Ventricular arrhythmia risk estimation in Tetralogy of Fallot: impact of electro-anatomical mapping on long-term follow-up

https://doi.org/10.1007/s00392-025-02625-4

Larissa Südfeld (Münster)1, J. Wolfes (Münster)1, C. Ellermann (Münster)1, B. Rath (Münster)1, G. Frommeyer (Münster)1, P. S. Lange (Münster)1, L. Eckardt (Münster)1, J. Köbe (Münster)1

1Universitätsklinikum Münster Klinik für Kardiologie II - Rhythmologie Münster, Deutschland

 

Introduction: There has been considerable progress in risk estimation for ventricular arrhythmias (VAs) in patients with Tetralogy of Fallot (ToF). VAs remain a major cause for mortality. Recently, understanding of critical substrate in the right ventricle has added new parameters for risk stratification. However, long-term data on electro-anatomical mapping (EAM) and its additive impact on e.g. programmed ventricular stimulation alone is scarce.

Material and Methods: We report single-center results of ToF patients (pts) undergoing EAM for risk stratification. EAM was performed in pts at risk for VAs (related to history, 12-lead ECG, and Holter-parameters) and/or prior to pulmonary valve interventions. Baseline-characteristics were taken from the hospital files, long-term follow-up data was either taken from an outpatient visit or by telephone contact. EAM was performed using the CARTOÒ 3D mapping system. Programmed stimulation was performed at two sites with up to 3 extra stimuli without and with isoprenaline administration. 

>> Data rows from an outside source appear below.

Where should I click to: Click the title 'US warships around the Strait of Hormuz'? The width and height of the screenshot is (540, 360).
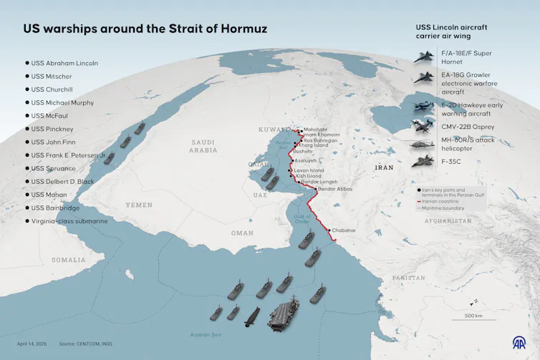pos(145,29)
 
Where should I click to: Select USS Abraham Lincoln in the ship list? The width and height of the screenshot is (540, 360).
pos(64,63)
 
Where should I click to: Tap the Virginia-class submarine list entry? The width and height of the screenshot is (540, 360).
pos(69,221)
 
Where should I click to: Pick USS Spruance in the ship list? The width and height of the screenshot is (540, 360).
pos(54,168)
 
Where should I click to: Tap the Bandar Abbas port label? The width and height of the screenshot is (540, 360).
pos(335,189)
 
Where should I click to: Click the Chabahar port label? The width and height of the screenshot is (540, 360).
pos(344,230)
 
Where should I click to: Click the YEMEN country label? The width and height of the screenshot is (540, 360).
pos(139,205)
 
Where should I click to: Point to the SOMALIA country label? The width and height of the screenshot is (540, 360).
pos(68,259)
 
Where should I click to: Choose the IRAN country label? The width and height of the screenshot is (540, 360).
pos(384,167)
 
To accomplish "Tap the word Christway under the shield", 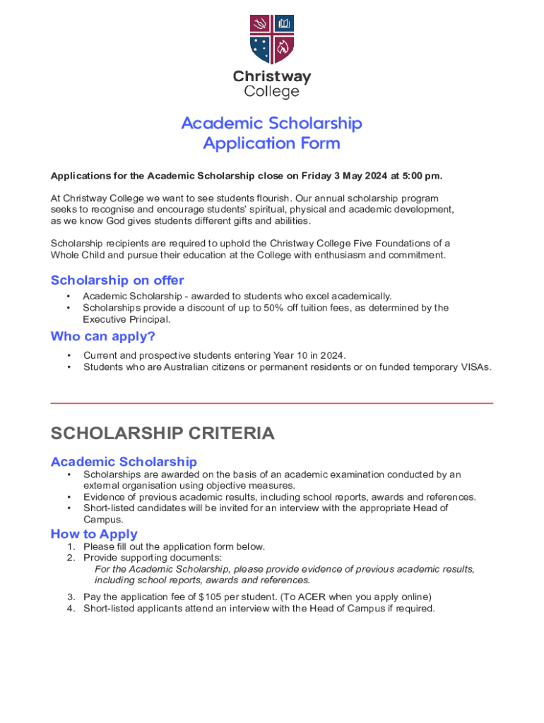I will [x=272, y=77].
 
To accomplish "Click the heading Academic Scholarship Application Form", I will [x=272, y=133].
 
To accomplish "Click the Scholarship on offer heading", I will [x=117, y=280].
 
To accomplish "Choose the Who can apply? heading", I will [x=103, y=336].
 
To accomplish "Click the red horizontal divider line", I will [x=272, y=403].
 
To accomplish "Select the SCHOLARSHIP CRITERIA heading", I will [x=162, y=434].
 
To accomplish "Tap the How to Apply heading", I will [x=94, y=534].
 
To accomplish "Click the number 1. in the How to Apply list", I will [x=71, y=546].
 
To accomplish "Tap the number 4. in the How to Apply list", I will [x=71, y=609].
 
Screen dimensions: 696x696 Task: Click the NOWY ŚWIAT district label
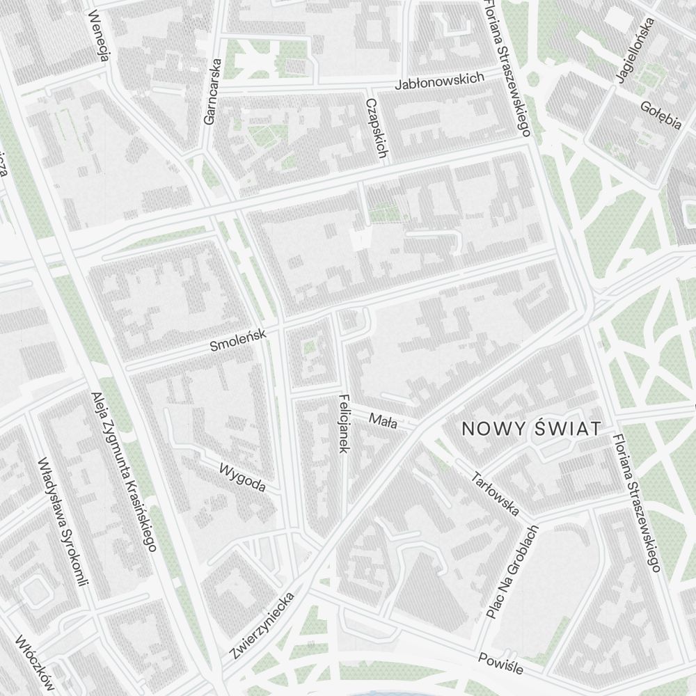531,429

Results: Data from n=75 ToF pts undergoing EAM in our center were analyzed. EAM was performed 34.7±12.4 years after ToF repair. Mean age was 44.1±14.9 years. Age at total repair in the cohort was 6,2±5.9 years, n=26 pts (34.7%) had a palliative shunt prior to surgical repair. N=39 pts (52%) had a pulmonary valve (PV) replacement, n=13 (17.3%) two and n=3 (4%) three PV replacements. Mean Khairy score was 3.9±2.5, mean QRS width was 165.8±44.9 ms. 

N=11 pts (14.6%) were inducible though no VAs were clinically present prior to EAM.  In n=10 pts (71%) of the n=14 pts with a history of VAs, the clinical VT could be induced. EAM revealed at least one slow conducting isthmus in n=26 pat (34.7%) of which n=10 pts were not inducible by programmed stimulation. Therefore, in 13% of our cohort slow conducting areas were revealed solely by EAM. All pts with a slow conducting isthmus underwent catheter ablation to reduce the risk for VAs.

A higher Khairy Score was significantly associated with inducibility (p=0.05) and a slow conducting isthmus (p=0.008). Besides, QRS width was associated with inducibility (p=0.008) and a slow conducting isthmus (p=0.0045). In terms of EAM, a large transannular patch (15.8 vs. 8.2 cm2) predicted a slow conducting isthmus (p=0.015). In n=3 pts (5.3%) EAM was inconclusive (n=1 inducible, n=2 non-inducible but history of clinical VT). During a mean follow-up of 2,9 ±1.9 years after EAM no pt died. N=18 pat (24%) received an ICD because of the EAM results. N=3 (11.5%) pts received appropriate ICD interventions after catheter ablation.

Conclusion: Electro-anatomical mapping in addition to ventricular stimulation alone reveals a critical substrate in a relevant proportion of ToF patients (13%). Identification and ablation of a critical isthmus is challenging with 5.3% of maps being inconclusive and 11.5% long-term VT recurrence rate after ablation.